1. Field of the Invention
The invention relates to liquid crystal display panels, and more particularly relates to a method of driving a pixel and a liquid crystal display panel implementing the method.
2. Description of the Related Art
Conventional liquid crystal display panels employ a scanning frequency of about 60 Hz. Although a scanning frequency of 60 Hz is largely adequate, it is too slow for dynamic images and often results in image smear. To prevent image smear, one solution for preventing image smear is to increase the scanning frequency, for example, 120 Hz.
In a 120 Hz monitor, a frame displayed in a 60 Hz monitor is processed and divided into two sub-frames. For a pixel, the sum of the generated brightness in the two sub-frames is equal to the brightness generated in the original frame, but in another embodiment, the two sub-frames may have different brightness.
Although the increased scanning frequency can reduce image smear in dynamic images, it also reduces the charge/discharge period, and the voltage level of the pixel may not be capable of achieving the required data voltage. FIGS. 1A and 1B show voltage waveforms of a pixel of a 60 Hz monitor being charged, and voltage waveforms of a pixel of a 120 Hz monitor being charged.
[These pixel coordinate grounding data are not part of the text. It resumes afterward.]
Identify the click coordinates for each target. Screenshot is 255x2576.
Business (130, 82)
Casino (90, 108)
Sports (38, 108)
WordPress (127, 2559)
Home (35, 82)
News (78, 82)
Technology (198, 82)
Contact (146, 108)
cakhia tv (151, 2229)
Vcom represents the voltage level of a common electrode. Pixels are enabled/disabled by their corresponding gate voltages Vgate. When a pixel is enabled by its gate voltage Vgate, a data voltage Vdata begins charging the pixel. Pixel voltage Vpixel represents the voltage level of the pixel. Referring to FIG. 1A, after the gate voltage Vgate enables the pixel, the pixel voltage Vpixel begins charging to the data voltage Vdata. At the end of time period T, the pixel voltage Vpixel achieves the data voltage Vdata. Referring to FIG. 1B, the amount of time for charging is T/2, half of that for conventional 60 Hz monitors, and is thus too short to charge the pixel voltage Vpixel to the data voltage Vdata. As shown in FIG. 1B, at the end of charging period, there is a voltage difference ΔVd-p between the pixel voltage Vpixel and the data voltage Vdata. The voltage difference ΔVd-p damages the image contact of the liquid crystal display panel. Thus, novel methods for driving a pixel capable of overcoming the described shortcomings are desirable.